The Nigerian government spent a staggering $1.36 billion on servicing its debts in the first six months of 2024. This amount is over 200% higher than the $431.23 million spent during the same period in 2023, according to the Debt Management Office (DMO).
This sharp increase in debt servicing costs has been attributed to rising global interest rates, which have significantly raised borrowing costs for the country. The growing expenses highlight the mounting pressure on Nigeria’s economy as the government grapples with financial challenges.
Nigeria owes money to several international and multilateral creditors. Between January and June 2024, the government repaid $813.58 million to the International Monetary Fund (IMF)—more than double the amount it paid in 2023. Other significant repayments include:
- African Development Bank (ADB): $113.91 million
- African Development Fund (ADF): $18.15 million
- Islamic Development Fund (ISF): $11.96 million
In addition, bilateral creditors such as the Japan International Cooperation Agency and the French Development Agency also received repayments, though these were relatively smaller.
The DMO report shows Nigeria’s public debt increased significantly in 2024. Domestic debt jumped to ₦71.2 trillion in June 2024, compared to ₦59.1 trillion in December 2023—a 20.4% rise. Foreign debt also grew slightly to $42.9 billion.
The government’s reliance on promissory notes has further added to the debt burden. Promissory notes, used to settle unpaid obligations to contractors and suppliers, rose by 114% since President Bola Tinubu took office, reaching ₦1.65 trillion as of June 2024.
To combat inflation and stabilize the economy, the Central Bank of Nigeria has raised the monetary policy rate to 27.25%. While this move aims to reduce the cost of living, it has also made borrowing more expensive for both the government and private businesses, increasing the debt servicing burden.
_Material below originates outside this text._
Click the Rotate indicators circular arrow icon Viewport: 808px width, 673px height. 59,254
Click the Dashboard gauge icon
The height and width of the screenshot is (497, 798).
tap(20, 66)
Nigerians are growing increasingly concerned about the nation’s debt situation. Many question why international creditors continue to approve loans for the country despite limited economic progress.
At the United Nations General Assembly in September, President Tinubu, represented by Vice President Kashim Shettima, urged global leaders to consider debt forgiveness for Nigeria and other developing nations. He argued that without concessions, countries in the Global South would struggle to achieve meaningful economic growth.
With rising global interest rates and mounting debt obligations, Nigeria faces a tough road ahead. Fitch Ratings predicts the country’s external debt servicing will climb to $5.2 billion in 2025, further straining its finances.
The Nigerian government must navigate these challenges carefully, balancing debt obligations with efforts to revive the economy and reduce the financial burden on its citizens.